All providers at participating clinics were officially salaried employees, although, as will be explained in more detail later, unofficial payments to public health providers is a common practice. Apart from accrediting public clinics, the VMA was charged with hiring and training distributors and overseeing voucher distribution. Voucher distributors were trained and supervised by a voucher agent at each operational district and by an overall provincial coordinator. The Ministry of Health provided education sessions for distributors and supplied them with leaflets and other educational materials. Vouchers are offered for family planning counseling and services, prenatal care up to 4 visits, delivery services, postnatal care up to 6 weeks postpartum, abortion services.
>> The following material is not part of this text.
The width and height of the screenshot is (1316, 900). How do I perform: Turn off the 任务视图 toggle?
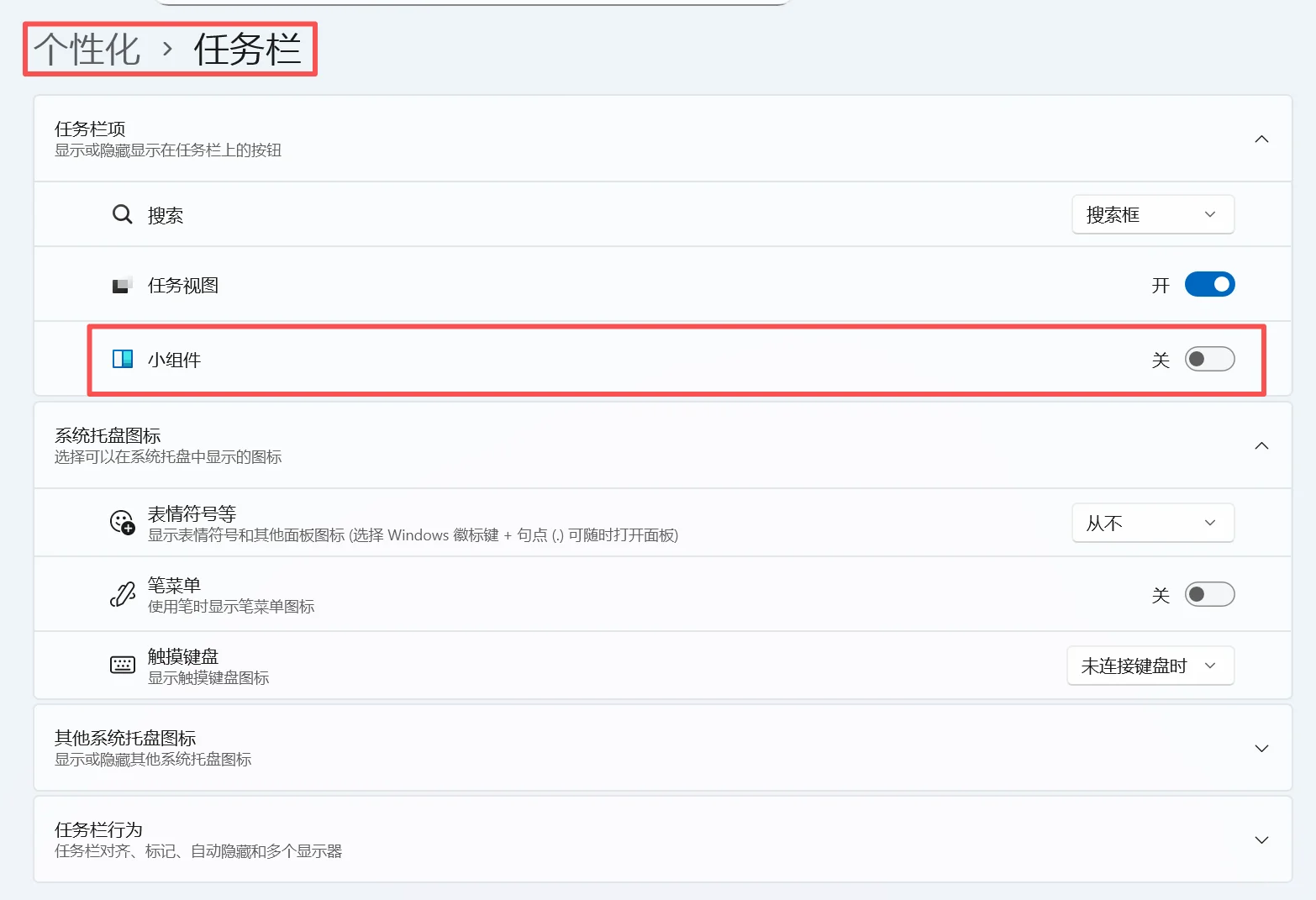[1209, 284]
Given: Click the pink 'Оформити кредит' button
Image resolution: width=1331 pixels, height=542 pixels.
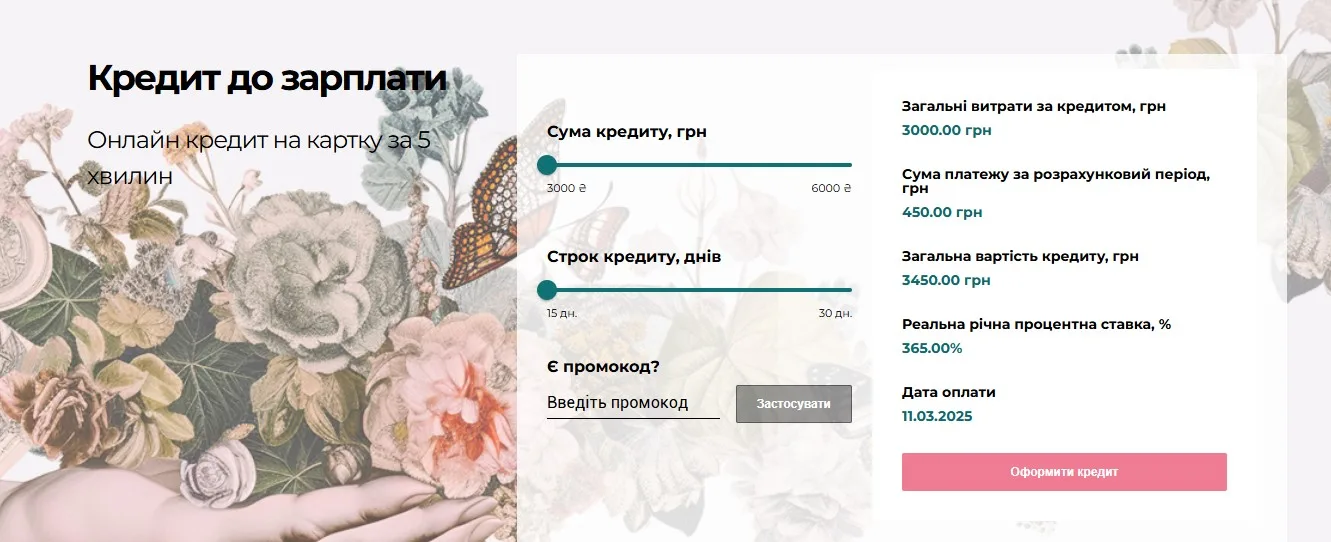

In addition, a transportation stipend based on kilometers travelled is provided in cash to women at facilities.
Distributors were positioned throughout 9 operational districts within the 3 provinces: Kampong Thom (Stung, Kampong Thom and Baray Santuk); Prey Veng (Preasdach, Peareang and Kampong Trabek); Kampot (Angkor Chey, Kampong Trach and Chhouk). These three provinces are geographically diverse and represent one southern, coastal province (Kampot), one province just outside the capital city (Prey Veng), and one in the northern part of the country (Kampong Thom). Most clinics enrolled in the program in the three provinces were public health facilities. The private Marie Stopes clinics were only accessible to those participants from the Kampong Thom region.
Program eligibility for the voucher and, in turn, this evaluation, was pre-determined by the Ministry of Planning using a poverty grading scale to determine if a family falls under a pre-determined poverty line. If they were determined to be poor, they were given a numbered poor identification card with a photo of the family. This card gives households access to the Health Equity Fund, which covers all care at the district hospital. The voucher program, then, acts to extend the fund’s reach to the local health clinics. The poverty grading scale measured physical household characteristics, such as the type of roofing or flooring and family assets, such as ownership of a bicycle or amount of land. Distributors approached households that were identified as poor households. The total number of vouchers distributed by February 2012 was 3,523 for safe motherhood services and 15,631 for family planning [9
The purpose of this study was to gather early information about women’s experiences with vouchers. Information gathered prior to the start of the program using hypothetical scenarios or behavioral intention questions have proven to produce inaccurate results [10
]. Thus, this study aims to collect information about experiences early in the implementation of the initiative in order to ascertain whether program modifications are needed.
This study will explore women’s experiences with and perceptions about: 1) accessing health care services prior to the voucher program, and 2) redeeming their reproductive health vouchers for services at accredited facilities since the program started.